Plus d’un mois après la livraison de 30 000 tonnes de carburant offertes par la Russie, la gestion des fonds générés par cette cargaison suscite des interrogations en République centrafricaine. Ce don d’une valeur de plus de 36 millions de litres de carburant a été acheminé via le port de Limbé, au Cameroun, avant de rejoindre la RCA. Si cette aide est vue comme une bouffée d’oxygène pour l’économie centrafricaine, l’opacité qui entoure l’utilisation des revenus issus de sa vente alimente de vives préoccupations, notamment parmi la société civile et l’opposition.
Les critiques se multiplient, notamment de la part de l’opposition et de certains acteurs de la société civile, qui pointent du doigt l’absence de transparence dans la gestion des recettes générées par la vente du carburant. Martin Ziguélé, porte-parole du Bloc Républicain pour la Défense de la Constitution (BRDC), dénonce le manque de clarté et appelle à l’intégration des revenus de cette vente dans les opérations financières de l’État. Selon lui, les fonds devraient être utilisés pour réduire l’endettement de l’État et alléger la trésorerie publique, qui dépend actuellement de prêts à des taux prohibitifs.
La Centrafrique, un pays enclavé, souffre depuis plusieurs années d’une grave crise économique exacerbée par des conflits internes et des difficultés d’approvisionnement. Le carburant, essentiel pour le fonctionnement de l’économie, représente une part importante des importations du pays. La Russie, en offrant cette cargaison, cherchait à renforcer ses liens avec la Centrafrique, un partenaire stratégique en Afrique centrale, tout en contribuant à la stabilisation économique du pays. Toutefois, dans un contexte où la gestion des ressources publiques est souvent mise en question, l’origine de cette aide soulève des interrogations sur la destination finale des fonds.

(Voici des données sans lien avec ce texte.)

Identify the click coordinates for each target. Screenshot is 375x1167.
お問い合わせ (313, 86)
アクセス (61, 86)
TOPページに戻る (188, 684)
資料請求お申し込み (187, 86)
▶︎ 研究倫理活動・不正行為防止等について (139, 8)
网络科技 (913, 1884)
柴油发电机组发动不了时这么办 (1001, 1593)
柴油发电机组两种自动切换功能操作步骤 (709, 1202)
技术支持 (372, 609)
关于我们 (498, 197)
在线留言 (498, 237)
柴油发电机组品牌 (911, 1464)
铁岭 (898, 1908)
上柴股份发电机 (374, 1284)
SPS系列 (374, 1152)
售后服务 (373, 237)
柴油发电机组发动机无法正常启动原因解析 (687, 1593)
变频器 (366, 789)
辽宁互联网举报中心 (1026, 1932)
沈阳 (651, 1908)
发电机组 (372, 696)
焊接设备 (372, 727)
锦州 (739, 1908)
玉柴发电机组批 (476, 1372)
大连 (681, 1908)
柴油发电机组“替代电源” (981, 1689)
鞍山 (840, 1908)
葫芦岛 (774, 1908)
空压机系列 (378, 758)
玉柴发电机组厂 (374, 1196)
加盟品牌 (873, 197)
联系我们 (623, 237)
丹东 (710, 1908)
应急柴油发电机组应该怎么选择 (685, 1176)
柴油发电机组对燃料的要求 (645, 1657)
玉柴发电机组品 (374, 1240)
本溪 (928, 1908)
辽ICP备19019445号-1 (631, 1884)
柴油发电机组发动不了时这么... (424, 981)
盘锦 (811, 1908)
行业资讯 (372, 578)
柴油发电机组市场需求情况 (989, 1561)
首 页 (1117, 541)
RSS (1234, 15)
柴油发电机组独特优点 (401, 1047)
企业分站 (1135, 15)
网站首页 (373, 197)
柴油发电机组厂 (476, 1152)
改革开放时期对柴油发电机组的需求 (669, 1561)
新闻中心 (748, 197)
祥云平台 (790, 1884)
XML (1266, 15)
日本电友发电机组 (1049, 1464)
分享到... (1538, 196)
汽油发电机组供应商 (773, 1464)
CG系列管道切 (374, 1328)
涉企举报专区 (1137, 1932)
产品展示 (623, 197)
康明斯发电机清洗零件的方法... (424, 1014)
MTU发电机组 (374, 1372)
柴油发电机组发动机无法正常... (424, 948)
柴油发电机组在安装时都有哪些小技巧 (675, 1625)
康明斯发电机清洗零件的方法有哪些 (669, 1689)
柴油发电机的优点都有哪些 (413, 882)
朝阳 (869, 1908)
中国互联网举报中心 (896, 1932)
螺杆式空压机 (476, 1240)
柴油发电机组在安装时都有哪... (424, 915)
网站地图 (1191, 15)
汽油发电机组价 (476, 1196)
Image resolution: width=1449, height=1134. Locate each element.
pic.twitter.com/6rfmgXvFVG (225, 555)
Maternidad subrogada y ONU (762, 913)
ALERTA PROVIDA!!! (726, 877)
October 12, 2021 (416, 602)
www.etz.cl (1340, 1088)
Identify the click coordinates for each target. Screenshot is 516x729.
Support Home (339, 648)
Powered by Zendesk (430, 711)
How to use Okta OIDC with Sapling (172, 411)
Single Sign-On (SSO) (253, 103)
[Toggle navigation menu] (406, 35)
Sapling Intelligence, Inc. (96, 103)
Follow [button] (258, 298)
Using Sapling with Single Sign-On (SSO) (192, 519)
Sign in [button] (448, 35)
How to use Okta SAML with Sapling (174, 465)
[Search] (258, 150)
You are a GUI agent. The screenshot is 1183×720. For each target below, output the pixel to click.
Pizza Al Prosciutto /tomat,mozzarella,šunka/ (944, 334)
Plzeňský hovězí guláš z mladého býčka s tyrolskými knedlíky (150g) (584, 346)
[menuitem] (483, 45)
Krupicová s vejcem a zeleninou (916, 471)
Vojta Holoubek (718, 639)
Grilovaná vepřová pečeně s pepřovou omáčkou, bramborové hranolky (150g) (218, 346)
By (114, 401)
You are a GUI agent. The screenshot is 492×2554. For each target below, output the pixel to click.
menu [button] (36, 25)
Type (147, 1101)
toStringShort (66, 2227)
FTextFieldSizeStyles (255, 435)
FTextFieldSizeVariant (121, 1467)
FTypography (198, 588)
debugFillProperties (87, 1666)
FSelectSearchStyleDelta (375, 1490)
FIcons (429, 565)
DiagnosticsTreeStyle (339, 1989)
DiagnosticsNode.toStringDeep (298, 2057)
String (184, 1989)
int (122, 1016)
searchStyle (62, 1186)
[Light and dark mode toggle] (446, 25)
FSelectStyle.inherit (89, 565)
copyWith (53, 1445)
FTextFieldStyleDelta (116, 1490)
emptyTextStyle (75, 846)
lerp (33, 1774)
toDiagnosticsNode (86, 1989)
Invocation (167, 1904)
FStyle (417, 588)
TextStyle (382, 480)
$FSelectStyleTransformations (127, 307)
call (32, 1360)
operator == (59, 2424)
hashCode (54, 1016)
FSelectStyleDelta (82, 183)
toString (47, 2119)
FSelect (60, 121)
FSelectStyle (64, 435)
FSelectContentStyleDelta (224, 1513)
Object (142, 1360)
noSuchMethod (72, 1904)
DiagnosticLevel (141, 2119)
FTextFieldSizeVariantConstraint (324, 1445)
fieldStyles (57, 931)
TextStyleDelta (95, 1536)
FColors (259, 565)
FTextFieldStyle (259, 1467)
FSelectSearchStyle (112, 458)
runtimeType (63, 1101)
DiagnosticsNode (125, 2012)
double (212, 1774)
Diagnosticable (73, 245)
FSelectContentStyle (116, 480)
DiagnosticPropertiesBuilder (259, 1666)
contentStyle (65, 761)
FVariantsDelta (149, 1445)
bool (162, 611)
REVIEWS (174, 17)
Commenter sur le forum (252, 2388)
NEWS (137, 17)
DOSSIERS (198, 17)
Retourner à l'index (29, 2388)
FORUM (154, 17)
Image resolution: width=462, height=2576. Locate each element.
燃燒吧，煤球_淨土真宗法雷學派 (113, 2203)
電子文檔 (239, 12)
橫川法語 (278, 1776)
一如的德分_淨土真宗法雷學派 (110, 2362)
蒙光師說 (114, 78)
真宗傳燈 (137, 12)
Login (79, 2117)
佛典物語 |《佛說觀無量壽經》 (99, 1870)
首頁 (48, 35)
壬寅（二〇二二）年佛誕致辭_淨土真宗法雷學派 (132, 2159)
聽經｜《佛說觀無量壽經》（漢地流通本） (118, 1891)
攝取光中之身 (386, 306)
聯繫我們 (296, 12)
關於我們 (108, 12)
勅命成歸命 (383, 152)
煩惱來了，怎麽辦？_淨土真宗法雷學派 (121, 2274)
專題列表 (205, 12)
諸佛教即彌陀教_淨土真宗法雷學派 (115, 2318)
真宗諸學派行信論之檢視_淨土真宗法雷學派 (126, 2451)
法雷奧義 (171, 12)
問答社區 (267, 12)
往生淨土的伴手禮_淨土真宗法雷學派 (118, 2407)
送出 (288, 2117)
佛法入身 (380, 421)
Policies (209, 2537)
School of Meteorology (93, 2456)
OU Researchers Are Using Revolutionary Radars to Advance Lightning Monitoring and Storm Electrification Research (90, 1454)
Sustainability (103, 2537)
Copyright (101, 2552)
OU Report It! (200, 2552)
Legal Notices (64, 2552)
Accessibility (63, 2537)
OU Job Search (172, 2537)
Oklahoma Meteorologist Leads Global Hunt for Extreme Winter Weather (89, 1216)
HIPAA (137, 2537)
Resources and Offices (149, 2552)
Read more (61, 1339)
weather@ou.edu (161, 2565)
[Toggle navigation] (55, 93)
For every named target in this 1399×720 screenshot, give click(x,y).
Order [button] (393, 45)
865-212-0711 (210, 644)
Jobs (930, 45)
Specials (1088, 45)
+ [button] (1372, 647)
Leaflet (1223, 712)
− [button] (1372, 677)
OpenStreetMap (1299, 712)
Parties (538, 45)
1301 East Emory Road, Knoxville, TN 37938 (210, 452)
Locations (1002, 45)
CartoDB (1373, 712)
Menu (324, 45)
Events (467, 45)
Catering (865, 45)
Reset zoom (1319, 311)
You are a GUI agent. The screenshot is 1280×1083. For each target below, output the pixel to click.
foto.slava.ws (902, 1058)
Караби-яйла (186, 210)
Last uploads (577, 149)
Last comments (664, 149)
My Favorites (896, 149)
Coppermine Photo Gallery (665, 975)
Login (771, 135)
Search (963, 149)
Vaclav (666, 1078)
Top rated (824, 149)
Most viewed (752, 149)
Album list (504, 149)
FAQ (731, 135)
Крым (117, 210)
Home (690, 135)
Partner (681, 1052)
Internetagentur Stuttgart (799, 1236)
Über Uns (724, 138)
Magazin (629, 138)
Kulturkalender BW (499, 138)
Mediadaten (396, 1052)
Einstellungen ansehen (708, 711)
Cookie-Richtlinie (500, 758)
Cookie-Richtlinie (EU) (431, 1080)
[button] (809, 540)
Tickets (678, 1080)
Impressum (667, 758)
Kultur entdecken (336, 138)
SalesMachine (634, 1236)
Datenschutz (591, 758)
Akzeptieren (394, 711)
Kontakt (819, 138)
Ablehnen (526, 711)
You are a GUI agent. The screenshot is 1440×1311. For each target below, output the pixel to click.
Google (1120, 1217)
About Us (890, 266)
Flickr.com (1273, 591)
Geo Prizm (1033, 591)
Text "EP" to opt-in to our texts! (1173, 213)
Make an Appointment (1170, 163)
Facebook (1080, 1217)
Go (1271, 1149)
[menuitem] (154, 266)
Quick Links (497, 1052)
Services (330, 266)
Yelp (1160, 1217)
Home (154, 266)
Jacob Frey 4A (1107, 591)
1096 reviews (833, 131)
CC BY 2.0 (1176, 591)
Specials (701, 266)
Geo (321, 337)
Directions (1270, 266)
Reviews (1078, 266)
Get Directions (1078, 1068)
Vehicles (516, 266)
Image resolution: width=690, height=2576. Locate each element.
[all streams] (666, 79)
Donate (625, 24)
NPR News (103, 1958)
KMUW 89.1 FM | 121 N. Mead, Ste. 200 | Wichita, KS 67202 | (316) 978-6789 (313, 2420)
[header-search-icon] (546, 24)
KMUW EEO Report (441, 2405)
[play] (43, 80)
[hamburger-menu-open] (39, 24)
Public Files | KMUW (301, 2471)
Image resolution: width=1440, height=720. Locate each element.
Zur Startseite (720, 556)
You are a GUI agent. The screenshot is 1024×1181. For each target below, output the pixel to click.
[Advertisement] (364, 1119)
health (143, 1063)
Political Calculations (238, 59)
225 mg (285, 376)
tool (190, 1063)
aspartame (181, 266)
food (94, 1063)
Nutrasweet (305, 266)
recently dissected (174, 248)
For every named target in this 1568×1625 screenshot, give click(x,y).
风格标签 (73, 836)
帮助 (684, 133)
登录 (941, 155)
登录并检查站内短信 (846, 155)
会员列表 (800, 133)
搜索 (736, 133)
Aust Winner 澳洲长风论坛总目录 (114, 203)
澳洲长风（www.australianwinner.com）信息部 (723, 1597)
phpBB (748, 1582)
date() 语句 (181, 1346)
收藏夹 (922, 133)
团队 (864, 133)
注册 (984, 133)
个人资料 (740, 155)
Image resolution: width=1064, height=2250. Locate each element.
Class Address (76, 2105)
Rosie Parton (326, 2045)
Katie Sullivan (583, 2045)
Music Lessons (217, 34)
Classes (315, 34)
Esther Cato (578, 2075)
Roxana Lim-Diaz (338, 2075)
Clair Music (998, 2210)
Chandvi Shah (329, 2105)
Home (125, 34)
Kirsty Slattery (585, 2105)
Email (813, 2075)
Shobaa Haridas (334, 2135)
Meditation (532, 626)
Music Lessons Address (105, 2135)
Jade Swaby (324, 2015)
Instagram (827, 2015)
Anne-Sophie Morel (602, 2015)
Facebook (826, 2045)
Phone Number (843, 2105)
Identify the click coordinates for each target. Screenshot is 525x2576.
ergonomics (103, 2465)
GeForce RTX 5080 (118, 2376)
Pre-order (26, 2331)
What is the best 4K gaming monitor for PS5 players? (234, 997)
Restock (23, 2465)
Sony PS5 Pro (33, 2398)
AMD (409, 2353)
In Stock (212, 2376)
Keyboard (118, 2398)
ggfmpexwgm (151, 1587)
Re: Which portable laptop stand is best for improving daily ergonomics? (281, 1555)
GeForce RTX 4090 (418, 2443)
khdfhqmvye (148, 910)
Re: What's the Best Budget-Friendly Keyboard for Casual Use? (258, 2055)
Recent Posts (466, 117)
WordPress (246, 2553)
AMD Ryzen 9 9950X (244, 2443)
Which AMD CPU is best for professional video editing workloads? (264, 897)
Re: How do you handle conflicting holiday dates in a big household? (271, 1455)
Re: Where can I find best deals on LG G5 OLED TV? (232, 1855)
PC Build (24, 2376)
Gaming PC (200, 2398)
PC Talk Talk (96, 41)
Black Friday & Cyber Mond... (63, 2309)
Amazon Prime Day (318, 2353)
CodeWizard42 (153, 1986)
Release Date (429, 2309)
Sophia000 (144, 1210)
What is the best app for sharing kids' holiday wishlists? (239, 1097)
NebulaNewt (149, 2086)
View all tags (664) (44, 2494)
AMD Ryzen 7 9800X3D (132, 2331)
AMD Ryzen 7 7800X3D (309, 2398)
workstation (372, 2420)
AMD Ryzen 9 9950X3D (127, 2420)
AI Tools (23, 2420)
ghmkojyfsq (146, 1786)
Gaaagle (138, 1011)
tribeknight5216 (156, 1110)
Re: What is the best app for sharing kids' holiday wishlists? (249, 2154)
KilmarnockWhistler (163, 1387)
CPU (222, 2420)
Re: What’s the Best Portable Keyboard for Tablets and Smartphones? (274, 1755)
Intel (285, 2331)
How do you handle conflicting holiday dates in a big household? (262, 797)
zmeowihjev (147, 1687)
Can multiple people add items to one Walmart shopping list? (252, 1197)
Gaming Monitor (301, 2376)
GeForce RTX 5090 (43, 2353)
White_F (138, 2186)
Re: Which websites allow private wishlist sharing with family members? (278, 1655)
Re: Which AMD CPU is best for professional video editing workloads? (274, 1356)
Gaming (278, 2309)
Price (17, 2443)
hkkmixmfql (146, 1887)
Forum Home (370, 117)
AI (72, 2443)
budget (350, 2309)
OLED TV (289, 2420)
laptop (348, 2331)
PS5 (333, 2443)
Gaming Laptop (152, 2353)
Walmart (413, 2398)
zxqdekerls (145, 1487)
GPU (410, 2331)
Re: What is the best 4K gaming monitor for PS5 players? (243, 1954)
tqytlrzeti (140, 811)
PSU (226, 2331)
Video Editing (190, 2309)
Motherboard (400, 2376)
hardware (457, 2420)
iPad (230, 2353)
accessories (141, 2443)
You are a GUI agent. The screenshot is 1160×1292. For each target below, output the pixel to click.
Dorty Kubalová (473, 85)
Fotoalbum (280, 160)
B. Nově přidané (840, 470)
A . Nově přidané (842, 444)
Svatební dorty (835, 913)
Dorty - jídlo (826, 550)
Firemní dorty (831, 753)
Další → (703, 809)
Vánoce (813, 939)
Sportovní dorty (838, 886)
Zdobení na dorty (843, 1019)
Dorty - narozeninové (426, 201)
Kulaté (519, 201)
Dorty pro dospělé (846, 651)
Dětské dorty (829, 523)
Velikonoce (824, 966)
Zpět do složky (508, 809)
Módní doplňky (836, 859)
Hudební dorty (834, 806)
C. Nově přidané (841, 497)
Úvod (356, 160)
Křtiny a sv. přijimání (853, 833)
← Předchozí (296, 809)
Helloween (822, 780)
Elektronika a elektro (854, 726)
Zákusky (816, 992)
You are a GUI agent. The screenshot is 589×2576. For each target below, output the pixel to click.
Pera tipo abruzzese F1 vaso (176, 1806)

Si la vente du carburant russe pourrait apporter un soulagement temporaire aux finances publiques, l’absence de garanties sur sa gestion effective pourrait compromettre ses effets bénéfiques. Le ministre des Finances, Hervé Ndoba, a assuré que la gestion de cette cargaison serait discutée devant l’Assemblée nationale en avril prochain, lors de la révision du budget. Il promet également que les ressources provenant de ce don seront intégrées dans la nouvelle loi des finances, avec une transparence accrue. Reste à savoir si cette promesse saura apaiser les inquiétudes de la population et des acteurs politiques.
La société civile, pour sa part, réclame la vente intégrale du carburant en Centrafrique et la stabilisation des prix, qui ont déjà augmenté de près de 80 % depuis janvier 2023. Dans un contexte de hausse des coûts de la vie, la stabilité des prix du carburant est cruciale pour les Centrafricains, qui souffrent de l’impact direct sur leur quotidien. Les membres de la société civile insistent sur l’importance d’une gestion transparente et de la mise en place de mécanismes de contrôle pour éviter toute appropriation frauduleuse des ressources issues de ce don.
Le gouvernement centrafricain se trouve donc face à un défi majeur : celui de rassurer ses citoyens et ses partenaires sur la gestion des ressources publiques. La transparence dans la gestion des dons et des aides internationales reste un sujet de tension, non seulement en Centrafrique, mais aussi dans de nombreux pays africains confrontés à des situations similaires. La capacité des autorités à dissiper les doutes qui planent autour de ce carburant russe sera déterminante pour la confiance de la population envers les institutions de l’État et la stabilité économique du pays.